## What the task requires
Retrieve every line from the records in which the word "Cancel" occurs.

## Excerpted data
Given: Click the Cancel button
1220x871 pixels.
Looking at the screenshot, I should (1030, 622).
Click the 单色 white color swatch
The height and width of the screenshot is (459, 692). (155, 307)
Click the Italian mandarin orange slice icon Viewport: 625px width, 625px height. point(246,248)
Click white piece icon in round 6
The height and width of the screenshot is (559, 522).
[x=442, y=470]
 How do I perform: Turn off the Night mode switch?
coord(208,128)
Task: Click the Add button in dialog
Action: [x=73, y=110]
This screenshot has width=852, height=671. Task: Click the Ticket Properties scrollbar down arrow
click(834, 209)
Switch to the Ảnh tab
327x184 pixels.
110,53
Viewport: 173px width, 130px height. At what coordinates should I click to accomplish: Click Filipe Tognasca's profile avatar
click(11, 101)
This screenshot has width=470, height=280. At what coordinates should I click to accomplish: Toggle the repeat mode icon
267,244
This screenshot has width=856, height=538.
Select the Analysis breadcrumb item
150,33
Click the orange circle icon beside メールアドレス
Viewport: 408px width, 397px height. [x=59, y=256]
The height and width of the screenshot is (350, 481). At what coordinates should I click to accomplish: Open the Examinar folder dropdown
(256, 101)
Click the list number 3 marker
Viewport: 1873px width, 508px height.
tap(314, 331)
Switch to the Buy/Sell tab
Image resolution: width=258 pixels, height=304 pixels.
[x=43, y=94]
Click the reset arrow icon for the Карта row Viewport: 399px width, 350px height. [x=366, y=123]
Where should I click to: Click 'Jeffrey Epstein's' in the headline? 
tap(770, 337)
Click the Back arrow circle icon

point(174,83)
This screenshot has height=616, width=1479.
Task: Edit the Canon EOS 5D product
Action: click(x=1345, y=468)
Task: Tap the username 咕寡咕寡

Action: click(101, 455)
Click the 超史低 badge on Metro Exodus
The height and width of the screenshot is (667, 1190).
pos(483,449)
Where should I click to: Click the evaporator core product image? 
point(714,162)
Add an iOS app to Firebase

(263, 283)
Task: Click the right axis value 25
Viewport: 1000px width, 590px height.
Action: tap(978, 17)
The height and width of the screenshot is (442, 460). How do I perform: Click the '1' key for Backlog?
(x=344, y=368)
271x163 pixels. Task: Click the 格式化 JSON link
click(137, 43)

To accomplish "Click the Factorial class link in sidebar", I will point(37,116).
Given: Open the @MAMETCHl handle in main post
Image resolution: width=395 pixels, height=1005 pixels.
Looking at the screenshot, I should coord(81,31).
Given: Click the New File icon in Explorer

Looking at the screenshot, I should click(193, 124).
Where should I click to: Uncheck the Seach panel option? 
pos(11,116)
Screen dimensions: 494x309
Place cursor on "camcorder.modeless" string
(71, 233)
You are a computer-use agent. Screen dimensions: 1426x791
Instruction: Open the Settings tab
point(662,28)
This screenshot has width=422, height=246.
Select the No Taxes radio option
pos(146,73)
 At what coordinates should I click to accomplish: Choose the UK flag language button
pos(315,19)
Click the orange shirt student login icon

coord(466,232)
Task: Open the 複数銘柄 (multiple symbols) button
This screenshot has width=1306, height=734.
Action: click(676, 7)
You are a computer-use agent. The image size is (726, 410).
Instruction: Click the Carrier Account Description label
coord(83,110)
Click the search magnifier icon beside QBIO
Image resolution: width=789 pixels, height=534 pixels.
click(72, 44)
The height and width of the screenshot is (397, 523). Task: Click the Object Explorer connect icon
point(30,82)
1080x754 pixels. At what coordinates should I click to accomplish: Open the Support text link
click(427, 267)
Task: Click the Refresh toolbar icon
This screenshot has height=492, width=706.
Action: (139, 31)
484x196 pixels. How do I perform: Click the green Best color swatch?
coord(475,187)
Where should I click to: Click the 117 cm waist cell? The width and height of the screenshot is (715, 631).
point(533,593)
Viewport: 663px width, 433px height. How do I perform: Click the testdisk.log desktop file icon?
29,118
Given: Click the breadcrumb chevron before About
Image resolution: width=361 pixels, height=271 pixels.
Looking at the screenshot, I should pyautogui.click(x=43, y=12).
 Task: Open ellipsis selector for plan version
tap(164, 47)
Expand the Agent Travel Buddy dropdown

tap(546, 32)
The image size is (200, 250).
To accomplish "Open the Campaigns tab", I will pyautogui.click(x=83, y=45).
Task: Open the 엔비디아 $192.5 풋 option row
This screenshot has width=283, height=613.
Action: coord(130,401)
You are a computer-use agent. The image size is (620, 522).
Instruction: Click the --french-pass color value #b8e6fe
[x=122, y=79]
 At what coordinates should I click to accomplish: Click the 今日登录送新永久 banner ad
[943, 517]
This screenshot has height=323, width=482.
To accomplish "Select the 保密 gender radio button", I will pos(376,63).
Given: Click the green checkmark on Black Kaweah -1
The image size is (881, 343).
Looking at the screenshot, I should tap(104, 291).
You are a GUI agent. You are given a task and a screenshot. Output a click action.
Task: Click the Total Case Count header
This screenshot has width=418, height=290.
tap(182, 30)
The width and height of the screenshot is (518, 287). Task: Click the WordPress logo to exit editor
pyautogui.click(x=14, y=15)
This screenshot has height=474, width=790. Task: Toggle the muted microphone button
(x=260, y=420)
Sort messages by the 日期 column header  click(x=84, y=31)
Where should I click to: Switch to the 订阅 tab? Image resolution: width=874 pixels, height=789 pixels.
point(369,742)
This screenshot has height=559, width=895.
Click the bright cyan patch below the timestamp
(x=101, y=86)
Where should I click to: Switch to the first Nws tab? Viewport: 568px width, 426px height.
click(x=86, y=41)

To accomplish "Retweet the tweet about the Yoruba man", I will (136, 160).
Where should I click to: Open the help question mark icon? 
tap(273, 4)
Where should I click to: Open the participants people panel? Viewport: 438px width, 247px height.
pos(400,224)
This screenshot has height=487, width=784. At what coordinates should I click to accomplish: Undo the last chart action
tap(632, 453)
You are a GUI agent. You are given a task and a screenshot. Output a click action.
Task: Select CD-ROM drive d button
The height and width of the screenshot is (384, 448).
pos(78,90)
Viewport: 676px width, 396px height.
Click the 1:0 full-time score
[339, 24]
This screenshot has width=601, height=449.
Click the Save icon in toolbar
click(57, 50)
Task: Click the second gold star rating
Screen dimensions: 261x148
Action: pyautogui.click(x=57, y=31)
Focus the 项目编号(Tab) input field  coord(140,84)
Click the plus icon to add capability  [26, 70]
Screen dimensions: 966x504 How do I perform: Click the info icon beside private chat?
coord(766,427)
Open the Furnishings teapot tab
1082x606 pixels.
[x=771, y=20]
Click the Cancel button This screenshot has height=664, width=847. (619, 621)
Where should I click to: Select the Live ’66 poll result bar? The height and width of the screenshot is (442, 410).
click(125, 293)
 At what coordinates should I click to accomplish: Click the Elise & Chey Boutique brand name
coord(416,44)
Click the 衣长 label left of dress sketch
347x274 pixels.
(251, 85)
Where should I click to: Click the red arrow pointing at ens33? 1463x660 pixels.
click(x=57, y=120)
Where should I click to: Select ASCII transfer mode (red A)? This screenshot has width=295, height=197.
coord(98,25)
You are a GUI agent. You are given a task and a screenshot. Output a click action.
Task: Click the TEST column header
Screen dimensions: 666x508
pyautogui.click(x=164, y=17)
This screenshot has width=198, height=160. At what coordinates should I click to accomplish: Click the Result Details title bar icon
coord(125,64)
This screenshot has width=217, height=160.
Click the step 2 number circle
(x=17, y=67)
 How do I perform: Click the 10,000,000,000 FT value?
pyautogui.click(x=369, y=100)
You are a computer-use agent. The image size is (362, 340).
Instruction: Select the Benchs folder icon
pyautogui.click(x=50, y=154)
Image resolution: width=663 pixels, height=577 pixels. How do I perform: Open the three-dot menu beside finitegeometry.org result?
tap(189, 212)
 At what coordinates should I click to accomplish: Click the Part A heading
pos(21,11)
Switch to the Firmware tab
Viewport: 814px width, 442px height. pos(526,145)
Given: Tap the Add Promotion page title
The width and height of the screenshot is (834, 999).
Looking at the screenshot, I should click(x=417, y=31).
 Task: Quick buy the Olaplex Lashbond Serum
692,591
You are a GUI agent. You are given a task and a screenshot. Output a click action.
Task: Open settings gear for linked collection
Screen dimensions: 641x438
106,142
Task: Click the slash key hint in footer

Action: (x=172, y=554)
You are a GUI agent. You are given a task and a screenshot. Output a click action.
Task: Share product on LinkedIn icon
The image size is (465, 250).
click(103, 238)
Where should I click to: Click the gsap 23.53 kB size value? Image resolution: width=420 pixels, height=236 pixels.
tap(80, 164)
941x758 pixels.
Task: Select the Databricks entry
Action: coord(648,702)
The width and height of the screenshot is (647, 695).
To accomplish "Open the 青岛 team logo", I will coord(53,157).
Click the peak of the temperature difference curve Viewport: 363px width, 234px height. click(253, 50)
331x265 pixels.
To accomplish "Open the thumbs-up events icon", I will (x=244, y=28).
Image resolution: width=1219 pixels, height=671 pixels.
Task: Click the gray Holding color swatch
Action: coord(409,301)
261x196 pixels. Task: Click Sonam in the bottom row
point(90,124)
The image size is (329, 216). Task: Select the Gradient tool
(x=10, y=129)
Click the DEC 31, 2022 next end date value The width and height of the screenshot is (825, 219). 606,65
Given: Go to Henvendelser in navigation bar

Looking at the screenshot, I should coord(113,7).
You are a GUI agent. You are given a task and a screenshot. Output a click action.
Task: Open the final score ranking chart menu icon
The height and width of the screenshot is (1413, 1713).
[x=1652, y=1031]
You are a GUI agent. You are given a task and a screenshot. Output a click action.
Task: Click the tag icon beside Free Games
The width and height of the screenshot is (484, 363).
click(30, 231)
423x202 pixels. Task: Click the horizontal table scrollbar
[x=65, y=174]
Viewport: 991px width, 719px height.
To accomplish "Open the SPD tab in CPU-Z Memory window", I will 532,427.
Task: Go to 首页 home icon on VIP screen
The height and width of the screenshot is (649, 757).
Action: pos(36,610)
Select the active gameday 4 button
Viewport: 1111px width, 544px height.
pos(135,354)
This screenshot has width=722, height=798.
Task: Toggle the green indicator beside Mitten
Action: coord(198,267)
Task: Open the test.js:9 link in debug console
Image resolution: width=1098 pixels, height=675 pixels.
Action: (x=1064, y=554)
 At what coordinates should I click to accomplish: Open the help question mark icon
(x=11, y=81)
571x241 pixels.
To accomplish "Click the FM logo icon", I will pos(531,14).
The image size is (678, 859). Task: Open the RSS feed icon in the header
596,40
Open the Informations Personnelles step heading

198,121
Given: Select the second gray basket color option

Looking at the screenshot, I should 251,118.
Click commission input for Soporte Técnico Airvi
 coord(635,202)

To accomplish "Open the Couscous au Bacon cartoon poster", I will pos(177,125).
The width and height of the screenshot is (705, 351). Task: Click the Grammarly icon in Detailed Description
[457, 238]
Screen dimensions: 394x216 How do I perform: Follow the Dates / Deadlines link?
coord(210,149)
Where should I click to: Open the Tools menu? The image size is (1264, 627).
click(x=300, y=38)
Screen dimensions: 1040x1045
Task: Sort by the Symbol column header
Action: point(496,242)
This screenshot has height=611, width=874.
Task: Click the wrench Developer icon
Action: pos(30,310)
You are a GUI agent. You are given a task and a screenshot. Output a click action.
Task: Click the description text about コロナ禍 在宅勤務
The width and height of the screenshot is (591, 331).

## Output of the exercise
Given: Click the Cancel button
Click the Cancel button This screenshot has height=664, width=847. (619, 621)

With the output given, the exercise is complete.